* **The problem**
Retype every record below exactly as it appears.
··· Records provided ···
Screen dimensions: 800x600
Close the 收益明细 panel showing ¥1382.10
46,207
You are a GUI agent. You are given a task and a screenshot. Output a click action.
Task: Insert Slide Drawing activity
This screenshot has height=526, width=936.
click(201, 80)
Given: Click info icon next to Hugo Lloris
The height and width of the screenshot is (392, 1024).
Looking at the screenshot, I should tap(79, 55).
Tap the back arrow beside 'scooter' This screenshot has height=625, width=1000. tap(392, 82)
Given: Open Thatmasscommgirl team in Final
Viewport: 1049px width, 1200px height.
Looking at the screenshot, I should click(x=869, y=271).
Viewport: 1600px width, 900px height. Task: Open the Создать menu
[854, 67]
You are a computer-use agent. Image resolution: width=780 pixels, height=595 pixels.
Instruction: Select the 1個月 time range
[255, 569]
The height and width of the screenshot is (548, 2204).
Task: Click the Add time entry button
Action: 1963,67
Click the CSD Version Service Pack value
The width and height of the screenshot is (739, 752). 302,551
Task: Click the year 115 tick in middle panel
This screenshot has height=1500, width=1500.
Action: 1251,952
···
* **Solution to this exercise**
Screen dimensions: 800x600
Close the 收益明细 panel showing ¥1382.10
46,207
You are a GUI agent. You are given a task and a screenshot. Output a click action.
Task: Insert Slide Drawing activity
This screenshot has height=526, width=936.
click(201, 80)
Given: Click info icon next to Hugo Lloris
The height and width of the screenshot is (392, 1024).
Looking at the screenshot, I should tap(79, 55).
Tap the back arrow beside 'scooter' This screenshot has height=625, width=1000. tap(392, 82)
Given: Open Thatmasscommgirl team in Final
Viewport: 1049px width, 1200px height.
Looking at the screenshot, I should click(x=869, y=271).
Viewport: 1600px width, 900px height. Task: Open the Создать menu
[854, 67]
You are a computer-use agent. Image resolution: width=780 pixels, height=595 pixels.
Instruction: Select the 1個月 time range
[255, 569]
The height and width of the screenshot is (548, 2204).
Task: Click the Add time entry button
Action: 1963,67
Click the CSD Version Service Pack value
The width and height of the screenshot is (739, 752). 302,551
Task: Click the year 115 tick in middle panel
This screenshot has height=1500, width=1500.
Action: 1251,952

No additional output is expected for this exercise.